Substitute "Screen size" for every "Screen dimensions" in the data below, leaving everything else unchanged.

======== The data ========

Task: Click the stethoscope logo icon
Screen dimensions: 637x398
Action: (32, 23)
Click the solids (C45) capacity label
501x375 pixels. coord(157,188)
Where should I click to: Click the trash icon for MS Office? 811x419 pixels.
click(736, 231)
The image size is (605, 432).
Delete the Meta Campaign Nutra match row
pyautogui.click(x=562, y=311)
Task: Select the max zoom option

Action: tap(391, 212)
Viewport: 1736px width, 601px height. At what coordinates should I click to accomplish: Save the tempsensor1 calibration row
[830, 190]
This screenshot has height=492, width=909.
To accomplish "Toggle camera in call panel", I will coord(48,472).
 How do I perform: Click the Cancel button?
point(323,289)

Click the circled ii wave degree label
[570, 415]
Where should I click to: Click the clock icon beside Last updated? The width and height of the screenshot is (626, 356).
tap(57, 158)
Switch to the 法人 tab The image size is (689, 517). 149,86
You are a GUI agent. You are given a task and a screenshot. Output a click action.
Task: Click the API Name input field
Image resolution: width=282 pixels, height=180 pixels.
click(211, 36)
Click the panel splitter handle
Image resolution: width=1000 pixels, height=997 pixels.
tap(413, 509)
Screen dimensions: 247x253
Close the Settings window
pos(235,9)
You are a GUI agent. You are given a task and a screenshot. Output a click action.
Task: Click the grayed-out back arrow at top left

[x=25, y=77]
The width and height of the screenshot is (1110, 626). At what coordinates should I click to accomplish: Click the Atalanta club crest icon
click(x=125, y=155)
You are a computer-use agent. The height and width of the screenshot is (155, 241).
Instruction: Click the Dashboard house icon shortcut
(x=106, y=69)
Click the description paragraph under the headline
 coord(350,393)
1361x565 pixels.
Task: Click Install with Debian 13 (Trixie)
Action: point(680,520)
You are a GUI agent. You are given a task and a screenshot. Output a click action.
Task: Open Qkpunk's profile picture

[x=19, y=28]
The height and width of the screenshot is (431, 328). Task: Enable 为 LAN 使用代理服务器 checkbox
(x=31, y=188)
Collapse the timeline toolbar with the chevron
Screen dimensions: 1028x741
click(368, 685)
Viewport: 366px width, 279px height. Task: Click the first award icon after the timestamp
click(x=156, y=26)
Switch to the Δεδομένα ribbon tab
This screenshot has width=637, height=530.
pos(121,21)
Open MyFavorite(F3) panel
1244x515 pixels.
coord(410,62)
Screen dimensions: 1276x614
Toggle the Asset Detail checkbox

========

### Reply to the task
Task: Click the stethoscope logo icon
Screen size: 637x398
Action: (32, 23)
Click the solids (C45) capacity label
501x375 pixels. coord(157,188)
Where should I click to: Click the trash icon for MS Office? 811x419 pixels.
click(736, 231)
The image size is (605, 432).
Delete the Meta Campaign Nutra match row
pyautogui.click(x=562, y=311)
Task: Select the max zoom option

Action: tap(391, 212)
Viewport: 1736px width, 601px height. At what coordinates should I click to accomplish: Save the tempsensor1 calibration row
[830, 190]
This screenshot has height=492, width=909.
To accomplish "Toggle camera in call panel", I will coord(48,472).
 How do I perform: Click the Cancel button?
point(323,289)

Click the circled ii wave degree label
[570, 415]
Where should I click to: Click the clock icon beside Last updated? The width and height of the screenshot is (626, 356).
tap(57, 158)
Switch to the 法人 tab The image size is (689, 517). 149,86
You are a GUI agent. You are given a task and a screenshot. Output a click action.
Task: Click the API Name input field
Image resolution: width=282 pixels, height=180 pixels.
click(211, 36)
Click the panel splitter handle
Image resolution: width=1000 pixels, height=997 pixels.
tap(413, 509)
Screen size: 247x253
Close the Settings window
pos(235,9)
You are a GUI agent. You are given a task and a screenshot. Output a click action.
Task: Click the grayed-out back arrow at top left

[x=25, y=77]
The width and height of the screenshot is (1110, 626). At what coordinates should I click to accomplish: Click the Atalanta club crest icon
click(x=125, y=155)
You are a computer-use agent. The height and width of the screenshot is (155, 241).
Instruction: Click the Dashboard house icon shortcut
(x=106, y=69)
Click the description paragraph under the headline
 coord(350,393)
1361x565 pixels.
Task: Click Install with Debian 13 (Trixie)
Action: point(680,520)
You are a GUI agent. You are given a task and a screenshot. Output a click action.
Task: Open Qkpunk's profile picture

[x=19, y=28]
The height and width of the screenshot is (431, 328). Task: Enable 为 LAN 使用代理服务器 checkbox
(x=31, y=188)
Collapse the timeline toolbar with the chevron
Screen size: 1028x741
click(368, 685)
Viewport: 366px width, 279px height. Task: Click the first award icon after the timestamp
click(x=156, y=26)
Switch to the Δεδομένα ribbon tab
This screenshot has width=637, height=530.
pos(121,21)
Open MyFavorite(F3) panel
1244x515 pixels.
coord(410,62)
Screen size: 1276x614
Toggle the Asset Detail checkbox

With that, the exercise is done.